In this Study Session, you have learned that:
- Large-scale water treatment is required when the population needing water is large and surface water sources have to be used. Large-scale water treatment often involves seven stages.
- Screening involves trapping large floating and suspended solids using bar screens or devices such as micro strainers.
- Aeration helps expel any acidic gases and gaseous organic compounds from the water. Aeration also removes iron and manganese. Pre-chlorination is carried out instead of, or in addition to, aeration if there are excess algae in the raw water. The chlorine also oxidises taste- and odour-causing compounds.
- Coagulation is used to remove fine particles smaller than 1 µm in diameter. Aluminium sulphate and ferric chloride are two coagulants commonly used in water treatment.
- The next process is flocculation, where the water is stirred gently to enable large flocs to form.
- Once the large flocs have formed, the water goes to a sedimentation tank where the flocs settle out. Filtration follows sedimentation.
- After filtration the water is disinfected by chlorine.

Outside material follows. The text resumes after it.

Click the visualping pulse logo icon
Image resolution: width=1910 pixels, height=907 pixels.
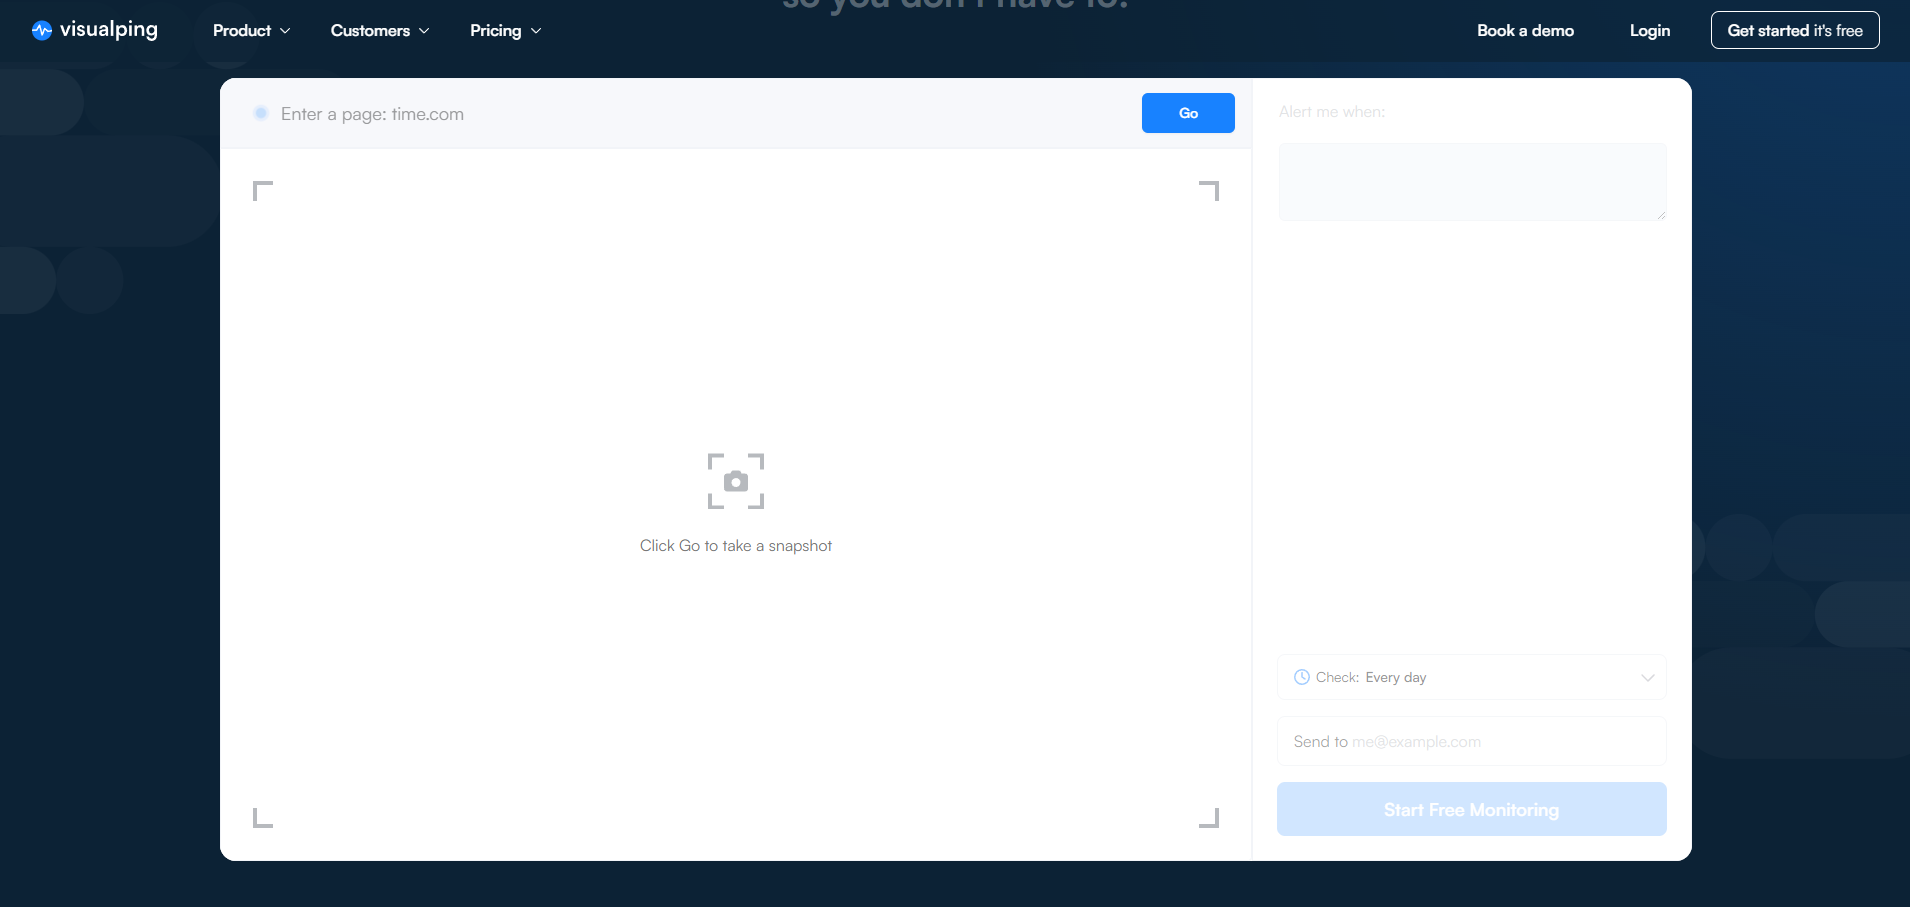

The chlorine stays in the water and protects it till it reaches the consumers.
- Supplementary treatment includes fluoridation of the water, to protect teeth. Defluoridation may be necessary in some areas to reduce excessive fluoride to safe levels.
- The wastes from a water treatment plant include screenings, sludge, backwash waters and packaging from the supply of chemicals and equipment.
- Sustainability in water treatment is enhanced by using simple processes, locally available materials, regular training of staff, designing for future water demand, using robust equipment and the use of renewable energy.
- Resilience of water treatment plant can be helped by taking protective measures against natural hazards and ensuring that all equipment and construction is of a high standard.
- Basic calculations for water supply can be carried out if the size of the population to be served and other water demands are known.